- Exercise brief: Turn the lines of the entries below into a JSON list of strings, one string per line and no blank lines. Include everything from the line containing "At what coordinates should I click to accomplish: Select" down to the end of the entries.

Dataset entries
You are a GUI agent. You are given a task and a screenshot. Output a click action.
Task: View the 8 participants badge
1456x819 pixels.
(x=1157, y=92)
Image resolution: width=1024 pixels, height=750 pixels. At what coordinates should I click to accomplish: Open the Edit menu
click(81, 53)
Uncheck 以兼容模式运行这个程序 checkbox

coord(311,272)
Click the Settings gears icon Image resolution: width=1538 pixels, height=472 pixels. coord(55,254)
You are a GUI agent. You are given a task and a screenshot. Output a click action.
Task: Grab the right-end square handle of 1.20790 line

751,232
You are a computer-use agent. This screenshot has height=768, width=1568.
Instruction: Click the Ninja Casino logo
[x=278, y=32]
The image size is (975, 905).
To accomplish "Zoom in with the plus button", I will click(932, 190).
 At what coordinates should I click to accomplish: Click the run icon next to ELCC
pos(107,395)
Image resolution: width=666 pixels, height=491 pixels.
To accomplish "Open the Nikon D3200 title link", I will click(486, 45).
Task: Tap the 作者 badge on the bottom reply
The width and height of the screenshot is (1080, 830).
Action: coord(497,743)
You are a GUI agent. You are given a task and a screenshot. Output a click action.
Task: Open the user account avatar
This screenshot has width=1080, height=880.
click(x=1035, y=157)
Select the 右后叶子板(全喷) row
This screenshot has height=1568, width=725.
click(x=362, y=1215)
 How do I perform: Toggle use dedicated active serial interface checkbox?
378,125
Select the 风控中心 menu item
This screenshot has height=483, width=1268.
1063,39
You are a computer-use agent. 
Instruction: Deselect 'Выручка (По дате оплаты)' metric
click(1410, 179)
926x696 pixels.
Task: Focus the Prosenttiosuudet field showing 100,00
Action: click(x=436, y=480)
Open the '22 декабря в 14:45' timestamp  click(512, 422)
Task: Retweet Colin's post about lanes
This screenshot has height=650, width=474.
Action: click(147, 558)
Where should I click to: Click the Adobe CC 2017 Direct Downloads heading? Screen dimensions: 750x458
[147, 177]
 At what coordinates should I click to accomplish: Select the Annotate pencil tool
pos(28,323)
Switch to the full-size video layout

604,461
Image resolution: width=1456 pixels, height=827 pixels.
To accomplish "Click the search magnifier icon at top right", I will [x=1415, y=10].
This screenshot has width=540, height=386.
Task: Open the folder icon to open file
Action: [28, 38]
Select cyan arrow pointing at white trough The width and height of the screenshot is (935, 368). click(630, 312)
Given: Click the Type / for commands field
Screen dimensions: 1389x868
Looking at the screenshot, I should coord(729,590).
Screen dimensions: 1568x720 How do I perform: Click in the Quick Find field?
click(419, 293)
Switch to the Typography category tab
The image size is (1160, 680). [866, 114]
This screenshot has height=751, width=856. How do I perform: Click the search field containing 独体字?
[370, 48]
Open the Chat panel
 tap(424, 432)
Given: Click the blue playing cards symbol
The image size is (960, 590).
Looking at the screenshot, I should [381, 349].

- Result of this exercise:
[
  " At what coordinates should I click to accomplish: Select the Annotate pencil tool",
  "pos(28,323)",
  "Switch to the full-size video layout",
  "604,461",
  "Image resolution: width=1456 pixels, height=827 pixels.",
  "To accomplish \"Click the search magnifier icon at top right\", I will [x=1415, y=10].",
  "This screenshot has width=540, height=386.",
  "Task: Open the folder icon to open file",
  "Action: [28, 38]",
  "Select cyan arrow pointing at white trough The width and height of the screenshot is (935, 368). click(630, 312)",
  "Given: Click the Type / for commands field",
  "Screen dimensions: 1389x868",
  "Looking at the screenshot, I should coord(729,590).",
  "Screen dimensions: 1568x720 How do I perform: Click in the Quick Find field?",
  "click(419, 293)",
  "Switch to the Typography category tab",
  "The image size is (1160, 680). [866, 114]",
  "This screenshot has height=751, width=856. How do I perform: Click the search field containing 独体字?",
  "[370, 48]",
  "Open the Chat panel",
  " tap(424, 432)",
  "Given: Click the blue playing cards symbol",
  "The image size is (960, 590).",
  "Looking at the screenshot, I should [381, 349]."
]